Prove It
Don’t just tell us. Show us. That’s the mantra emerging from the ABA Task Force on Attorney-Client Privilege as it seeks to focus its mission.
So far, the task force has heard mostly speculative claims that the attorney-client privilege is being whittled away under the pressure of government rules and policies adopted in the wake of corporate scandals and the 9/11 terrorist attacks, says task force chair R. William Ide III of Atlanta.
But Ide says it will take hard evidence to show federal regulators, including the Department of Justice and the Securities and Exchange Commission, that weakening the privilege is not in the best interest of business or the public. That is “something we want documented as much as possible,” says Ide, a past ABA president.
The task force was created in October by current ABA President Robert J. Grey Jr. of Richmond, Va., to examine the purpose of the privilege–which protects attorney-client communications from disclosure in the context of adversarial legal proceedings–and the degree to which various government measures, particularly at the federal level, are affecting it.
In addition to evaluating Justice and SEC policies that require companies to waive the privilege as a condition to cooperating with government investigations, the task force is looking at the impact of recent amendments to federal sentencing guidelines that factor in privilege waivers as a condition to receiving more lenient sentences.
Ide says the task force is working to develop a set of initial recommendations for consideration by the ABA’s policy-making House of Delegates in August during the 2005 annual meeting in Chicago. But he adds that the task force, which is administered by the Section of Business Law, will likely live on past 2005.
Plenty To Say
Interest in the future of the attorney-client privilege was evident at the February midyear meeting, where the schedule to testify at the task force’s first public hearing was nearly full.

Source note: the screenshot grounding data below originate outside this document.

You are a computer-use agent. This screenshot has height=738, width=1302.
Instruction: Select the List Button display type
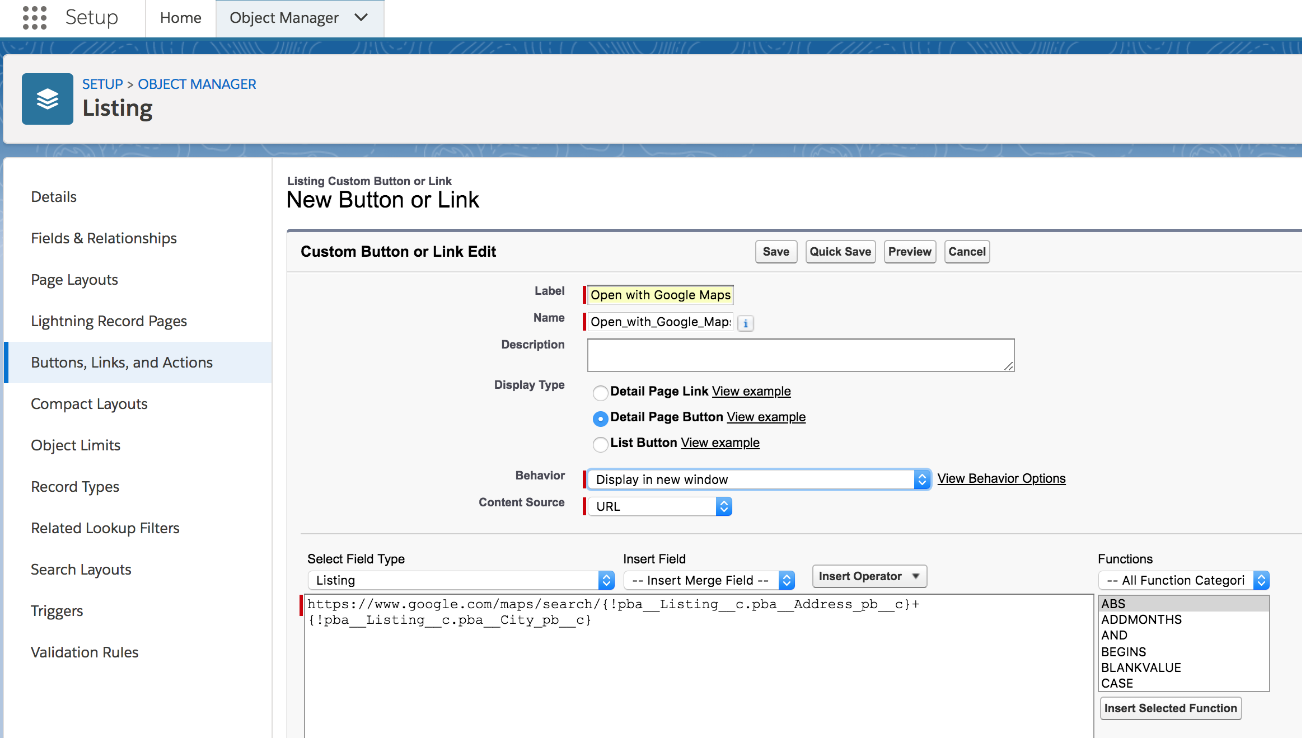[x=600, y=442]
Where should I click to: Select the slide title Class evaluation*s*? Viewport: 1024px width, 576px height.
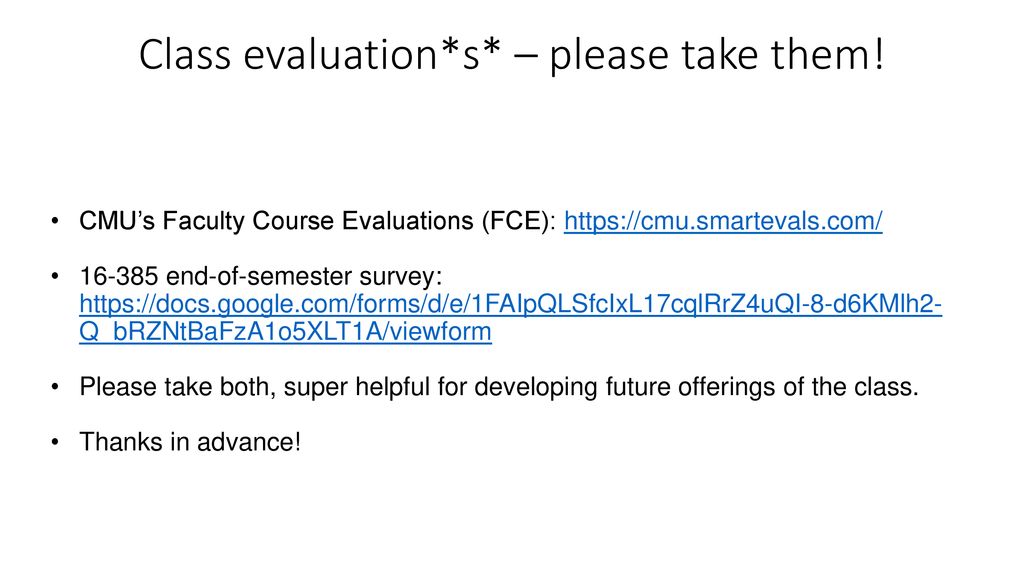click(320, 55)
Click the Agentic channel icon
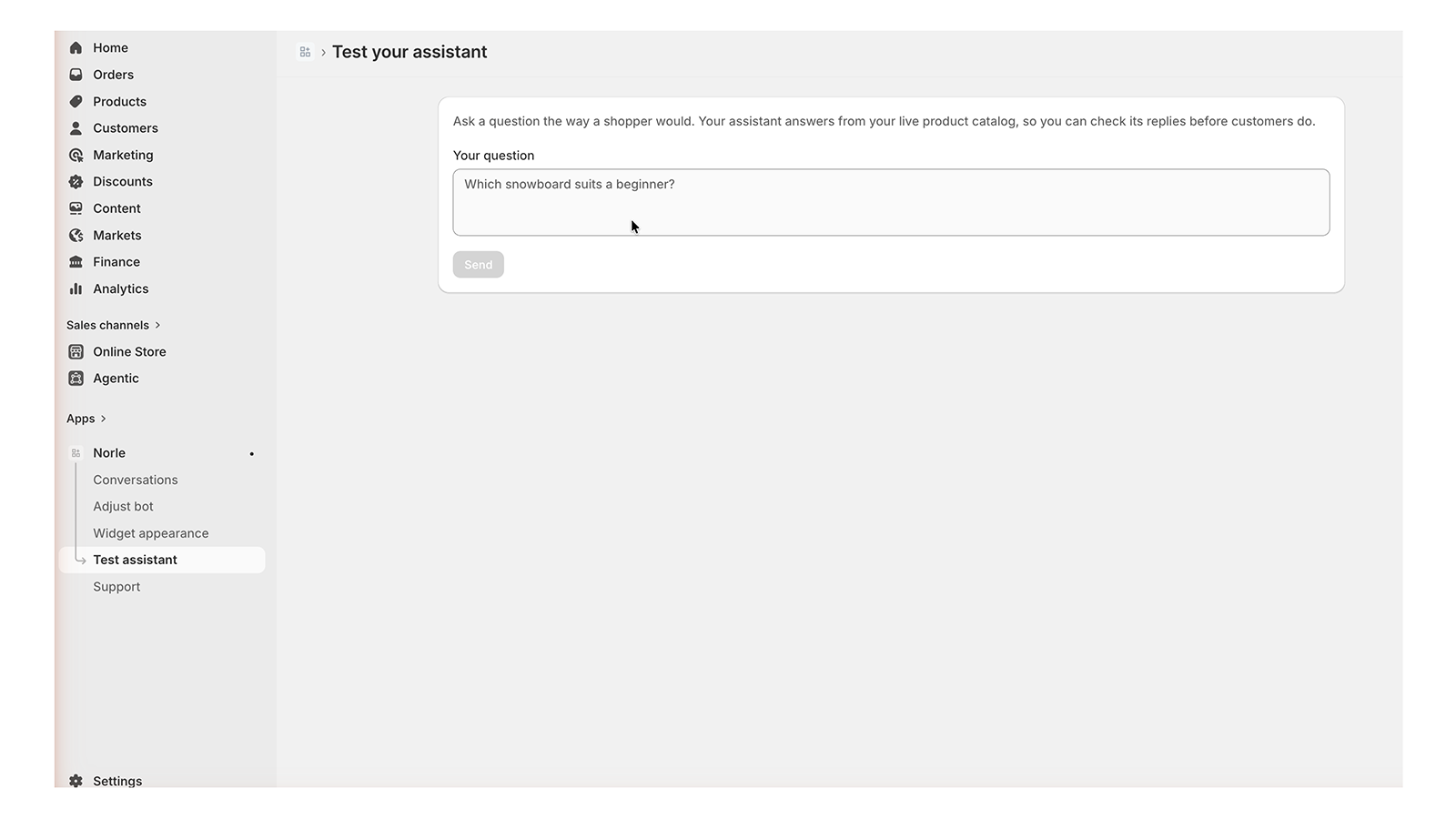 coord(76,379)
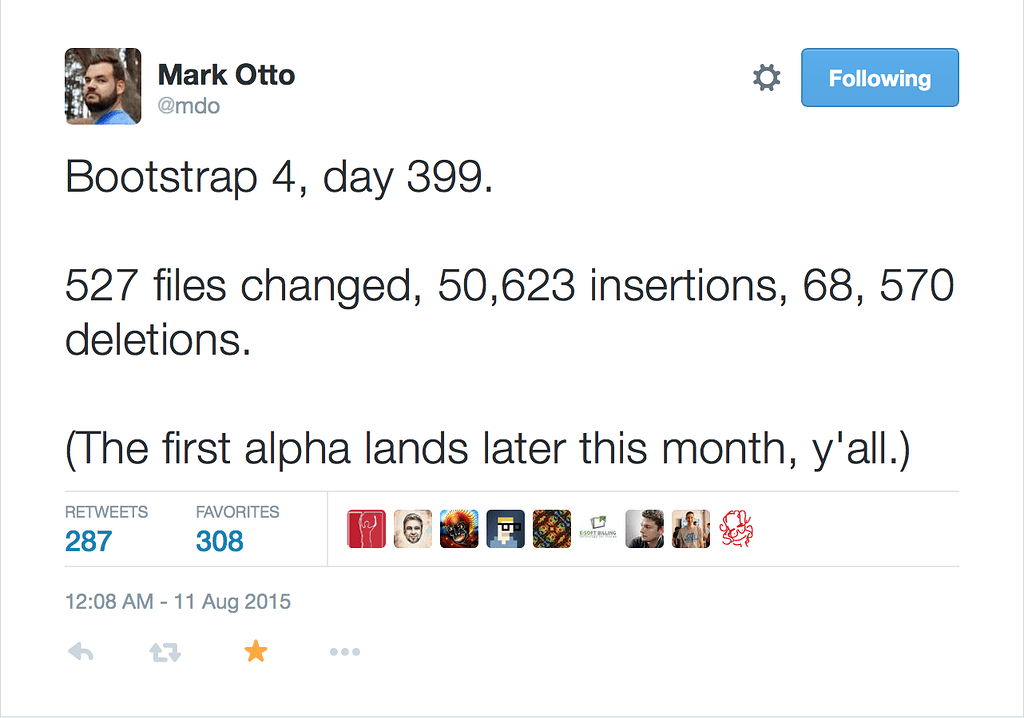
Task: Click the Following button
Action: pos(879,78)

A widely shared concern among those who testified was that companies waiving the privilege risk having sensitive information fall into the hands of adversaries.
When companies and their employees are uncertain about whether they will be protected by the privilege, “they stop writing things down” and begin playing a “telephone game,” said James W. Conrad Jr., assistant general counsel to the American Chemistry Council, a trade group in Arlington, Va. Companies also self-censor, he said, and sometimes make legal decisions without consulting counsel.

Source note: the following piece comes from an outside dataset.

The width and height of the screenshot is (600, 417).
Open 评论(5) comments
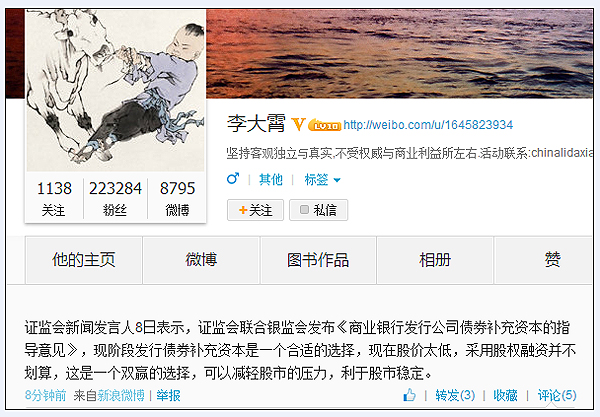click(557, 395)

The task force was told that the privilege also is compromised in the context of increasing pressure from auditors to reveal privileged tax opinions and other legal work product materials.
“There is a fairly urgent need for the bar to re-engage with accounting authorities,” said Kenneth W. Gideon of Washington, D.C., the incoming chair of the ABA Section of Taxation. Gideon urged the task force to find out exactly what auditors need to know and whether they actually need privileged documents. “I think there may be more flexibility than you would imagine on the other side,” he said.
John Gamino, senior tax counsel for TXU Corp. in Dallas, was one of the few witnesses at the hearing who delivered on Ide’s request for concrete examples of how the attorney-client privilege is coming under fire. Gamino held up a letter he says his company received from Deloitte Touche Tohmatsu requesting his office turn over all tax documents, including memos and opinions.
Gamino says the demands of auditors go beyond even the boundaries of recent regulations. “This hasn’t been a problem since this year,” he said. “The accounting firms need to back off.”